Public Citizen Calls on President Bush to Provide a Full Accounting of the $100,000 or More Abramoff Raised for Bush’s 2004 Presidential Campaign

Jan. 4, 2006

Public Citizen Calls on President Bush to Provide a Full Accounting of the $100,000 or More Abramoff Raised for Bush’s 2004 Presidential Campaign

Abramoff’s Bush Fundraising Occurred at the Same Time the Lobbyist Was Engaged in Illegal Fraud and Corruption

WASHINGTON, D.C. – Public Citizen called on President Bush today to provide a full accounting of the sources of the $100,000 or more that disgraced lobbyist Jack Abramoff raised for his 2004 presidential campaign. The campaign gave Abramoff the title of a Bush “Pioneer” in 2004 for raising at least $100,000 in amounts of up to $2,000 from his friends and associates.

“Abramoff has now pleaded guilty to fraudulently raising hundreds of thousands – if not millions – of dollars to curry favor in Washington,” said Frank Clemente, director of Public Citizen’s Congress Watch. “The public deserves to know if any tainted money ended up in the Bush campaign.”

Federal disclosure laws do not require individuals who raise, or “bundle,” a large number of separate contributions for political candidates to disclose their role in the fundraising unless they physically handle the checks. Bush’s 2000 and 2004 campaigns bestowed the title of “Pioneer” on those who raised at least $100,000 and “Ranger” on those who raised at least $200,000. Today the Republican National Committee announced that Bush’s campaign would donate the $2,000 that Abramoff, his wife and one of his tribal clients each contributed to the campaign ($6,000 total) to a charity. However, the campaign has not revealed the sources of the rest of the money Abramoff raised for it and has not announced any intention to return it or donate it to charity.

“President Bush needs to follow the lead of many members of Congress and reveal just how much money Abramoff raised for him and who that money came from,” said Clemente. “Congress also needs to pass fundamental lobbying reforms to clean up Washington.”

Public Citizen has proposed reforms to the lobbying system related to campaign fundraising, including:

  • Prohibiting lobbyists from serving as the treasurers of officeholders’ campaign committees or leadership political action committees; and
  • Prohibiting lobbyists from making, soliciting or arranging campaign contributions to those whom they lobby, except to members who represent the lobbyists’ own district.

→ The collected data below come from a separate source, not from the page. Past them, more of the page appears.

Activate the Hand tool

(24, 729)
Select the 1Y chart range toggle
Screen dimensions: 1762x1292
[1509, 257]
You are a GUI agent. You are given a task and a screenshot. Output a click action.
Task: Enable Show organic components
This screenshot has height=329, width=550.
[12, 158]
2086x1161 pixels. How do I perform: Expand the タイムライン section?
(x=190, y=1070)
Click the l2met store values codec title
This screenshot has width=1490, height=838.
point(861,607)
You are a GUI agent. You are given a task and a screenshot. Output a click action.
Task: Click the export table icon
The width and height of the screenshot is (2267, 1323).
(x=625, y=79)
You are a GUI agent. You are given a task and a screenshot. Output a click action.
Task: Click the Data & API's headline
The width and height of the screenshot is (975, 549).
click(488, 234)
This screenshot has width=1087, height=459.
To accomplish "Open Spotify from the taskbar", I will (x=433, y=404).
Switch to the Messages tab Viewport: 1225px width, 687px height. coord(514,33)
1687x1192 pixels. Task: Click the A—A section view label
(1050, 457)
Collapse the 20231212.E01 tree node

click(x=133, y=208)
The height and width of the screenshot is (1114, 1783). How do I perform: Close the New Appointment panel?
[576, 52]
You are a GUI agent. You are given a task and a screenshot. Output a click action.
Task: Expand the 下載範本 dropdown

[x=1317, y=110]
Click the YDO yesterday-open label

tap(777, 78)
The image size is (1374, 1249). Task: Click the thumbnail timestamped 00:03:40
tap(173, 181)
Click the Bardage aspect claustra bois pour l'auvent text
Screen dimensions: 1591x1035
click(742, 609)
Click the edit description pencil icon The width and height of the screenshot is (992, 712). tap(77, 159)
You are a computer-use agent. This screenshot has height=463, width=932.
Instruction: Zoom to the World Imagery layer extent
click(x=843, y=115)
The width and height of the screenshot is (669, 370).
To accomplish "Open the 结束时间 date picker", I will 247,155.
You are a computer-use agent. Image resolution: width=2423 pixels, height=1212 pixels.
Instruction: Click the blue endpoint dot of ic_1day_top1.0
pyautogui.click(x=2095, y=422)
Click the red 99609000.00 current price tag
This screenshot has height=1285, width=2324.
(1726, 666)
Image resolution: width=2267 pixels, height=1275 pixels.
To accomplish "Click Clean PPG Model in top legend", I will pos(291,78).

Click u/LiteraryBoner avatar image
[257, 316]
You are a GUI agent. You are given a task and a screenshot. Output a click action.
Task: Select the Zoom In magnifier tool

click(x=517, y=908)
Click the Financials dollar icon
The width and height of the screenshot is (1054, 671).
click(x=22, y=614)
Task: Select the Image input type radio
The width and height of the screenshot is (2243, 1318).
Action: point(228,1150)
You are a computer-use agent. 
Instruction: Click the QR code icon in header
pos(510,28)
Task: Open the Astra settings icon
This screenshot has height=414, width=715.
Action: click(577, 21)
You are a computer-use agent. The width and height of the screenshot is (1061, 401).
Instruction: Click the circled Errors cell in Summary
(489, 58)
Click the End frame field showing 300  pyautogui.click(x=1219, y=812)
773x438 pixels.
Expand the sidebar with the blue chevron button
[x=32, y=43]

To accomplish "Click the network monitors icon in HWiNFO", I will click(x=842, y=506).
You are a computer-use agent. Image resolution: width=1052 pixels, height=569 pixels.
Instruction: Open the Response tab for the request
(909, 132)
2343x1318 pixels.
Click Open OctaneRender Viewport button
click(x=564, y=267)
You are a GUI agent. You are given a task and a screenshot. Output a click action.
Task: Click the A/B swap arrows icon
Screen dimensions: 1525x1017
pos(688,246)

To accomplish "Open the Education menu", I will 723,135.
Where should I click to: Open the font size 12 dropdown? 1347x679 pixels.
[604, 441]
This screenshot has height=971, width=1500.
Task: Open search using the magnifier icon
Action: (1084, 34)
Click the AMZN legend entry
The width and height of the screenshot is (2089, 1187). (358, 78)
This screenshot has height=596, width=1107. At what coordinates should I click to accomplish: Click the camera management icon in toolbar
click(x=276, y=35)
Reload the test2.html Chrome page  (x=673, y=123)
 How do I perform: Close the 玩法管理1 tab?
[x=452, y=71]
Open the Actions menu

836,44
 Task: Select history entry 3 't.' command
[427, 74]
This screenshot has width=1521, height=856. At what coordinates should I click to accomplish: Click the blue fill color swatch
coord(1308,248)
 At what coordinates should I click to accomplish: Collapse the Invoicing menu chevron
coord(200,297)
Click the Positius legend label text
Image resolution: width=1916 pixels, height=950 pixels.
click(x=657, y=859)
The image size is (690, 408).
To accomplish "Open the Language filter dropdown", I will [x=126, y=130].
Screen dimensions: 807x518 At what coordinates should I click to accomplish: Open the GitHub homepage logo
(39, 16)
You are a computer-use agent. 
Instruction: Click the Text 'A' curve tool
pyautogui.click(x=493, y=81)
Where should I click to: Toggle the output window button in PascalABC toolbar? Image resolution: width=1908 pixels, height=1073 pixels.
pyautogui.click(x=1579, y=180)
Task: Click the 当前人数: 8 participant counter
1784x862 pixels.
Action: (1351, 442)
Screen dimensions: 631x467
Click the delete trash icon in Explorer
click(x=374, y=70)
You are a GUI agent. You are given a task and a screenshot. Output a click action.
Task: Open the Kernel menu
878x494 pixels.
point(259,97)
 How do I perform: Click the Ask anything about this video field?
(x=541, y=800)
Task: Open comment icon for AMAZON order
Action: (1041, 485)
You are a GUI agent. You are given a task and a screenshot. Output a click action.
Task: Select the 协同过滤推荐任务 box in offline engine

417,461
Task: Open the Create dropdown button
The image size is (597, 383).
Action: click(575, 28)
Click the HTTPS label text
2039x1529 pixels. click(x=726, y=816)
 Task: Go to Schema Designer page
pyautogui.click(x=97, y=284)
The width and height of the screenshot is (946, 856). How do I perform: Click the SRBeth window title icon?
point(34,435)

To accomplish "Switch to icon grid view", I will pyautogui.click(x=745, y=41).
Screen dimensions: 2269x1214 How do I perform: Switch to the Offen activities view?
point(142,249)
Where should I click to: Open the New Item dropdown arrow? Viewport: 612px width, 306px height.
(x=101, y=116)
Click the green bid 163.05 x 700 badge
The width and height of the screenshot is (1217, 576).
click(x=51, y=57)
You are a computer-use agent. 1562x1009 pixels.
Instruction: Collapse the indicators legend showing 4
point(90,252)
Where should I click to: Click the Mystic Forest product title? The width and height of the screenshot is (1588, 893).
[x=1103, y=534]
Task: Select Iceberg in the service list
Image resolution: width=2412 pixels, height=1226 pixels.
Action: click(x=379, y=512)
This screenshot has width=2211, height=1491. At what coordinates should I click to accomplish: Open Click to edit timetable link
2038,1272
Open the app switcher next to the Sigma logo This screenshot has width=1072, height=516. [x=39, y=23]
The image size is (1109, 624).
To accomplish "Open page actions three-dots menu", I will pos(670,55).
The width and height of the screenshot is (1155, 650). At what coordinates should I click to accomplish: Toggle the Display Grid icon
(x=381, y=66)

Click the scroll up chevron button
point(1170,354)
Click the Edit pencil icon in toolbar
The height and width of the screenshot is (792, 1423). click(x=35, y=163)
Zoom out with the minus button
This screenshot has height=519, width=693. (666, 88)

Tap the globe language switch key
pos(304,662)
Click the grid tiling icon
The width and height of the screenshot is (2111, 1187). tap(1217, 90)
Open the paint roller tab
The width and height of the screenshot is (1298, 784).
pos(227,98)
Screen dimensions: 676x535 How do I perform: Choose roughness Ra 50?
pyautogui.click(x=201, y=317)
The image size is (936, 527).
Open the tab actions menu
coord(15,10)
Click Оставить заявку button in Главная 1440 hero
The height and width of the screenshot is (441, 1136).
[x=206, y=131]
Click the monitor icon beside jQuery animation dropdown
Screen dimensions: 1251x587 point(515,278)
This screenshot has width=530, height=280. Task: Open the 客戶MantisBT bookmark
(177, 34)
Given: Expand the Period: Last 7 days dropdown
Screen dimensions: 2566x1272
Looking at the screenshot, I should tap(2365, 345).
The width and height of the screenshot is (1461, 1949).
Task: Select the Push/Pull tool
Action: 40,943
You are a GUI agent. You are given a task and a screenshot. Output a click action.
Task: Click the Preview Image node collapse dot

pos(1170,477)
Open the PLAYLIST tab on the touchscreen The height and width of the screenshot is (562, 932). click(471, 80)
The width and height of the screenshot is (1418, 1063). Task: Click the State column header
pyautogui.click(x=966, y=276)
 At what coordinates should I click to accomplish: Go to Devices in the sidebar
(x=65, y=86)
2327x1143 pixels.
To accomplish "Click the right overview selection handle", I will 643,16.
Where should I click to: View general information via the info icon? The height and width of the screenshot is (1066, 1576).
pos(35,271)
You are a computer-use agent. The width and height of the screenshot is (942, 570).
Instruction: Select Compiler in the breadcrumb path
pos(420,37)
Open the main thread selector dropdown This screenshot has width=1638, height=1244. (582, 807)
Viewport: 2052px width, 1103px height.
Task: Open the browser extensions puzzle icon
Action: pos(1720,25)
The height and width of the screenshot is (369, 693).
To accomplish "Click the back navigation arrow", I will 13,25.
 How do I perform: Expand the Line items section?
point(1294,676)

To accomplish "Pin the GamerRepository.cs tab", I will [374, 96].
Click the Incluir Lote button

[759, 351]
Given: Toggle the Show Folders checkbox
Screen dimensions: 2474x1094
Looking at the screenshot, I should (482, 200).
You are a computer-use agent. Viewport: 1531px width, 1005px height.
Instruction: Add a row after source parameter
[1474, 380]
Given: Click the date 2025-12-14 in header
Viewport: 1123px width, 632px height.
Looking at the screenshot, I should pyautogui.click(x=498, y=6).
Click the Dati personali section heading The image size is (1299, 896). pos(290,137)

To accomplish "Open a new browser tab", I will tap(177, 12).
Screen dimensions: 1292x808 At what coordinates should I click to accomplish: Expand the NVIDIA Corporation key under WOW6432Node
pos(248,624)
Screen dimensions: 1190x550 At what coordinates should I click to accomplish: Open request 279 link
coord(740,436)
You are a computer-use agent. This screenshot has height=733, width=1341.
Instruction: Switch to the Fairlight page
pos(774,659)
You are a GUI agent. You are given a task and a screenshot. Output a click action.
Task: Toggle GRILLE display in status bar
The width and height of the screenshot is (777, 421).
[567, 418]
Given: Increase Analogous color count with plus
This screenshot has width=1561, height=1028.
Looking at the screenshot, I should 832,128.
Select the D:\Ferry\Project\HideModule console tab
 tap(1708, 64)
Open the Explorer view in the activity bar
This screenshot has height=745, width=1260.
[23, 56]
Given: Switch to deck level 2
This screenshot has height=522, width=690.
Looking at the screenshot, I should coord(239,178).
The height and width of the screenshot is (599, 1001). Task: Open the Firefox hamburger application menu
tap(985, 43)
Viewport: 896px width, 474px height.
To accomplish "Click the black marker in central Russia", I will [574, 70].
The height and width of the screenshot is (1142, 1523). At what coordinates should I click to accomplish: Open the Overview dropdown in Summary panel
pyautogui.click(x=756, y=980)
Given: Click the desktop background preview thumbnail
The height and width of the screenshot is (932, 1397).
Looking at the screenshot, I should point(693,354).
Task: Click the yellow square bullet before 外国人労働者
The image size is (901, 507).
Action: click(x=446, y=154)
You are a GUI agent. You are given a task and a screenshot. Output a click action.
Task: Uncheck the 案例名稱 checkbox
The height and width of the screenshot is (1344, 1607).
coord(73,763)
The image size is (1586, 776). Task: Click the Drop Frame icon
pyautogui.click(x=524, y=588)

If Congress is unwilling to stem the flow of lobbyist contributions, Public Citizen recommends the following reforms:

  • Requiring lobbyists and lobbying firms to disclose their campaign contributions and the amount and dates of any campaign funds raised through fundraising events that the lobbyist or firm sponsored. This provision is contained in legislation recently introduced by Sen. John McCain (R-Ariz.), S. 2128, and Rep. Chris Shays (R-Conn.), H.R. 4575; and,
  • Requiring that the original source, conduit and amount of all contributions “bundled” by lobbyists and others be fully disclosed.